Scott Brinker (SB): So I think one of the things that was very exciting for Ion is we’d gotten it over the 10 million ARR mark, which in, you know, I mean, SaaS businesses starts to become like a threshold where you’re demonstrating genuine product market fit. But I think myself and my co-founders, we were the classic entrepreneurial founders, and this was the first time we had a SaaS business that was hitting that rate of growth. And so yeah, what we were actually looking for was a strategic partner who would be able to bring to us a lot of just the scalability associated with building up sales forces and reaching broader markets, and so yeah, we had very high expectations that ScribbleLive was gonna be able to do that.
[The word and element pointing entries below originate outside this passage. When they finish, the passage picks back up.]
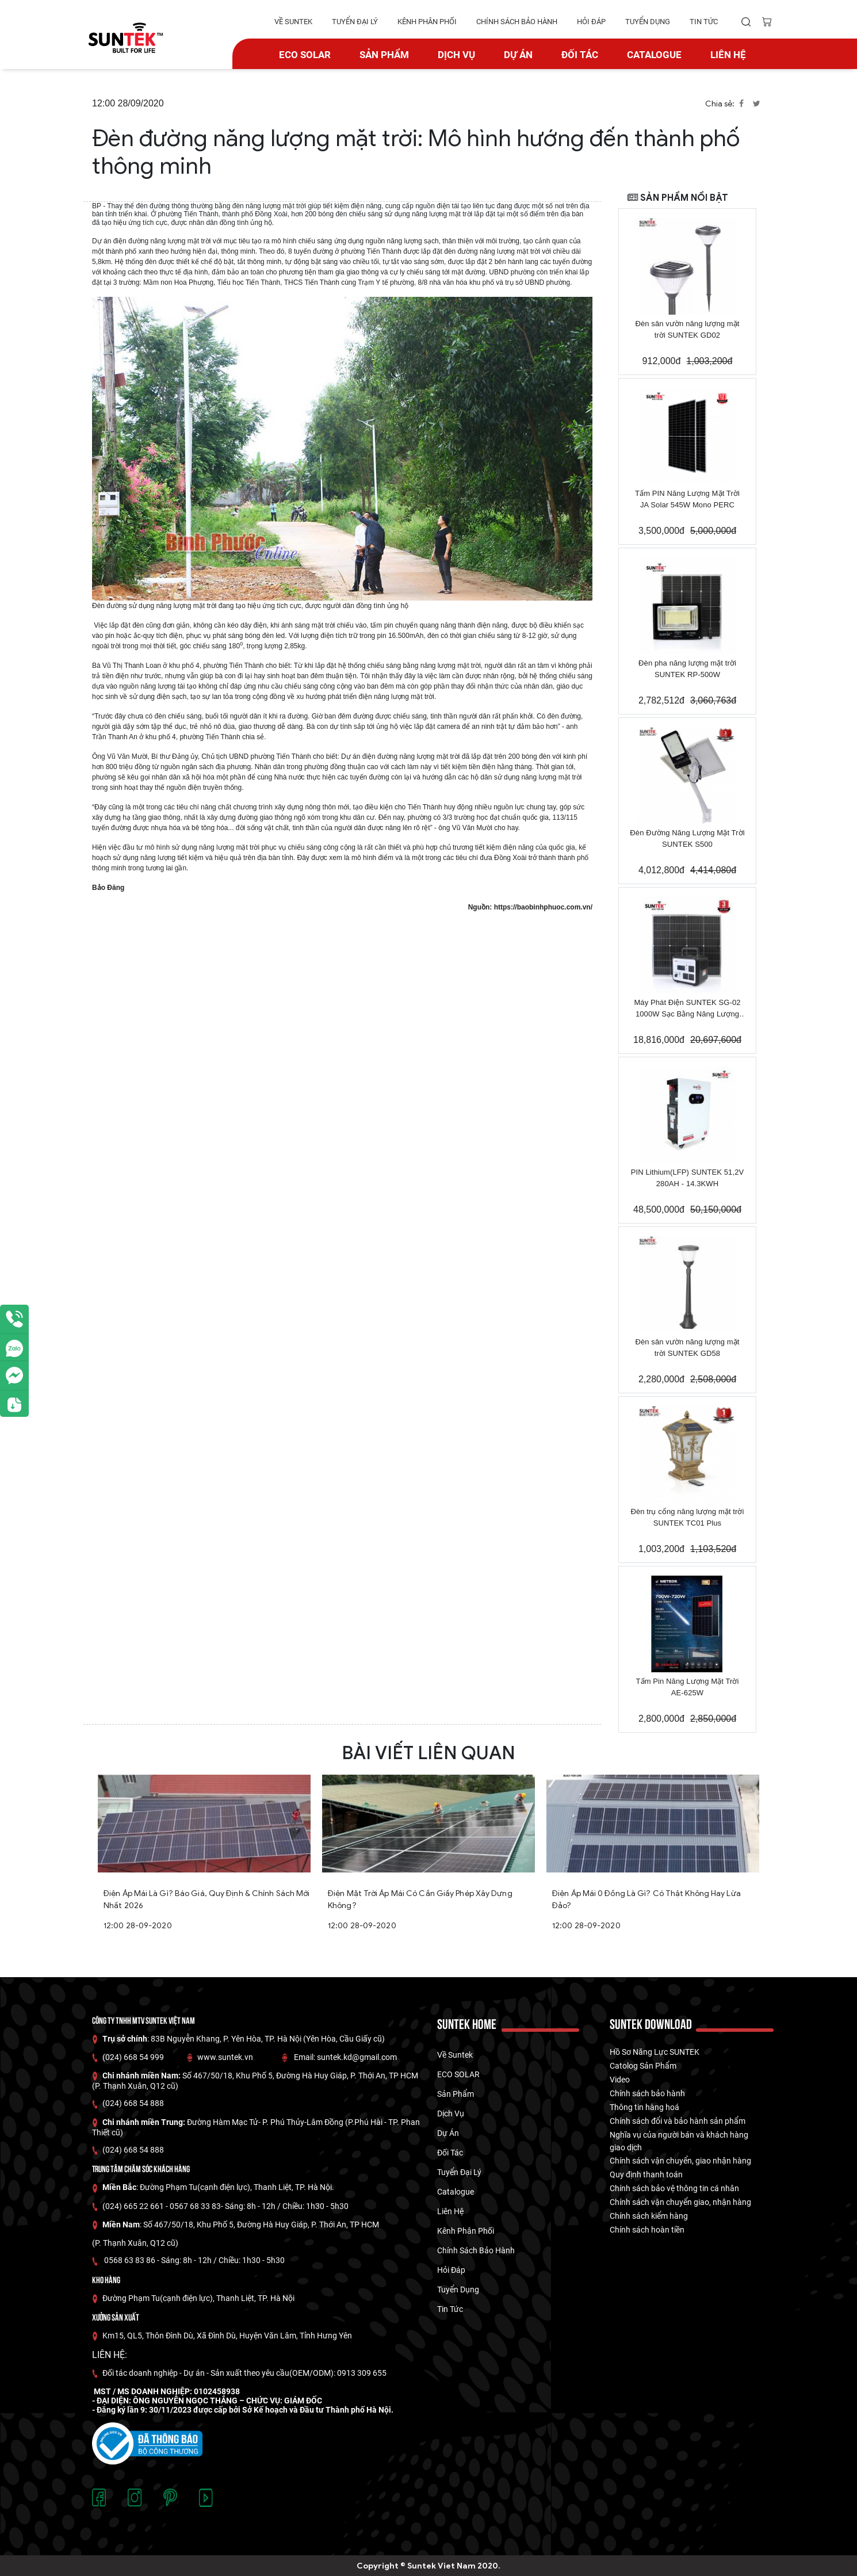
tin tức (704, 21)
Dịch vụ (456, 54)
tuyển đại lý (355, 21)
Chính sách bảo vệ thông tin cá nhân (674, 2188)
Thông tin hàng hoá (644, 2107)
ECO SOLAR (305, 54)
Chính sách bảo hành (647, 2093)
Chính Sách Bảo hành (516, 21)
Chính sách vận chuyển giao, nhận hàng (680, 2202)
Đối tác (579, 54)
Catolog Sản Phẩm (643, 2065)
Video (620, 2079)
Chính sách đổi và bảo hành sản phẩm (677, 2121)
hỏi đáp (591, 21)
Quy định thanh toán (646, 2174)
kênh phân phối (427, 21)
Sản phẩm (384, 54)
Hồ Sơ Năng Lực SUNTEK (654, 2052)
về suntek (293, 21)
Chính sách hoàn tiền (647, 2229)
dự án (518, 54)
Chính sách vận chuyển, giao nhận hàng (680, 2160)
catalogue (654, 54)
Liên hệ (728, 54)
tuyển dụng (647, 21)
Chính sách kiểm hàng (649, 2215)
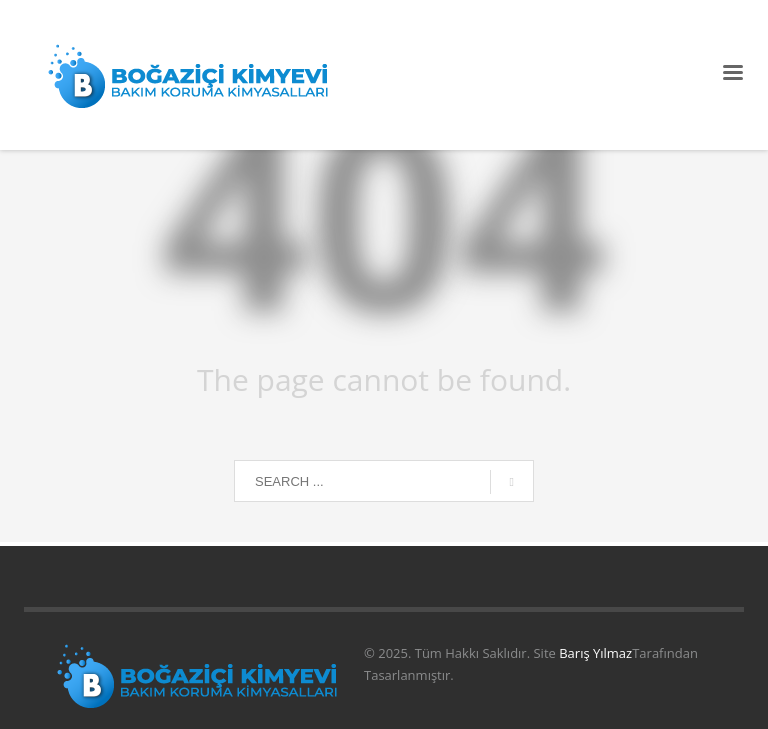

For various reasons, ScribbleLive had a bunch of its own challenges that they ran into after the acquisition, nothing to do with Ion, I’m happy to say, but yeah, the story did not continue the way I’d certainly hoped it would.
But yeah, how I got into HubSpot was for this blog I’d been writing for a decade or so, of the Chiefmartec.com, one of the themes I kept coming into was this growth of all the apps in the martech landscape, right? I’d had that crazy chart. And believe me, that chart took off in ways that I would have never predicted when I began. But so one of the things that was really challenging for marketers was they had all these apps that were being created, but the major systems that they relied on, sort of their foundation of their martech stack, most of them didn’t have really good integrations with these apps, and so I actually spent a number of years complaining that hey, listen, I mean, it’s crazy. I mean, you should have companies like HubSpot, and Adobe, and Oracle, they should be, like, embracing this as a platform ecosystem opportunity and not, you know, like trying to just compete with all of it. Because I mean, you just can’t compete with all of the things happening there. So, I kept complaining about this loudly enough, and then the founders of HubSpot actually reached out and they’re like, “All right, well, you wanna put your money where your mouth is and help us make this, you know, more of a true platform?” And so yeah, for me, that was an opportunity to, you know, not just comment on the way I thought the industry should go, but at least with one company, be able to hopefully contribute to making that happen. So, it happened that the timing of that was at the same time that, you know, Scribble was acquiring Ion and so the transition just happened to work out well. But that was a year of many changes. [8.36]
Stephen Shaw (SS): As you mentioned, you’ve had your blog going, “ChiefMartec,” for over a decade. And, you know, I’ve been tracking you, I think virtually, that whole time. You’ve become the market’s de facto translator for marketers trying to helping them keep up with all of this technology. Was your motivation, just going back to that period, to help educate the general marketer on what the possibilities and potential were of this whole very fast evolving landscape? Or were you more interested at that point, in taking dead square aim at, you know, this new breed of marketing technologist that were starting to infiltrate the workforce?